Task statement: Scale the coordinates in the answers of the listing by 0.75, rounding each to a whole number with halves going up. Reproduce only the lines from the line with "Tick the Categorize as checkbox" through the end of the listing, requests included, and leave the pictures out.

begin Data in this exercise

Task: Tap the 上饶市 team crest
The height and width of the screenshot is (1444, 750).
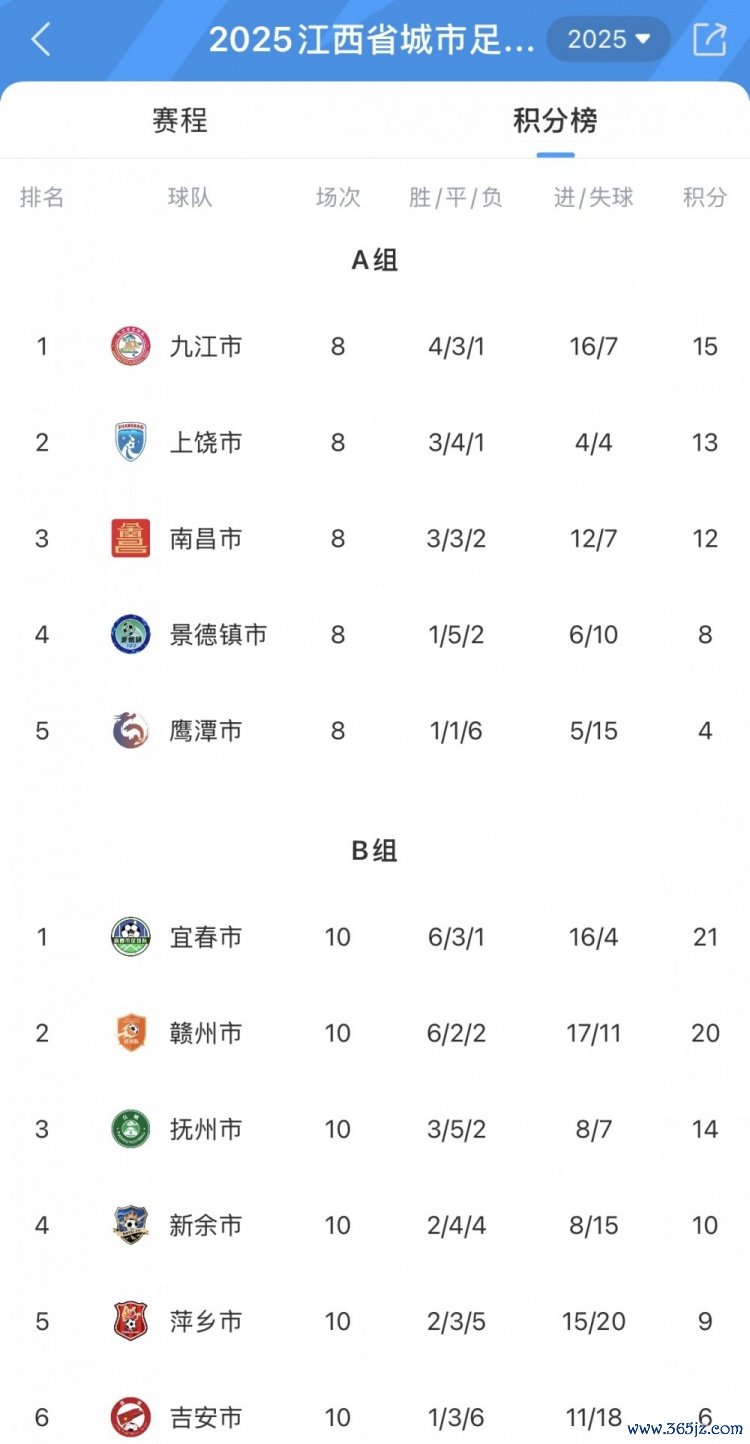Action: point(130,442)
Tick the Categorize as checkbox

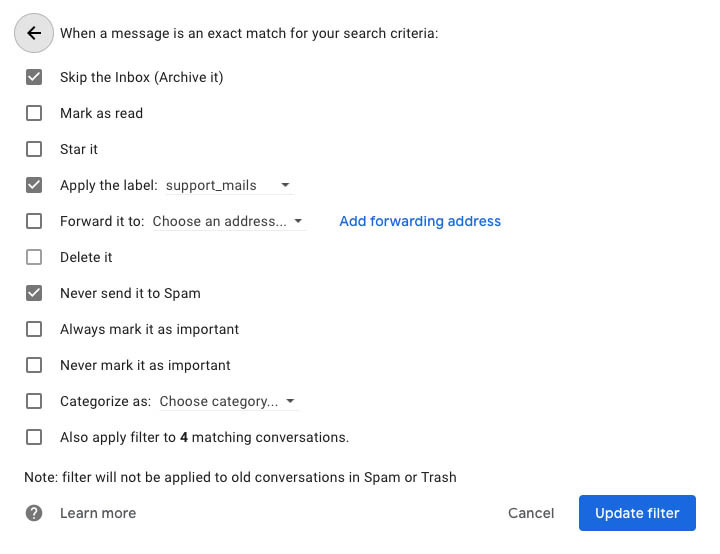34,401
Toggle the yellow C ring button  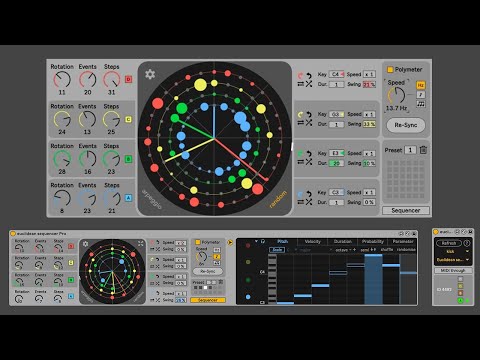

end Data in this exercise

Answer in full:
Tick the Categorize as checkbox

26,301
Toggle the yellow C ring button  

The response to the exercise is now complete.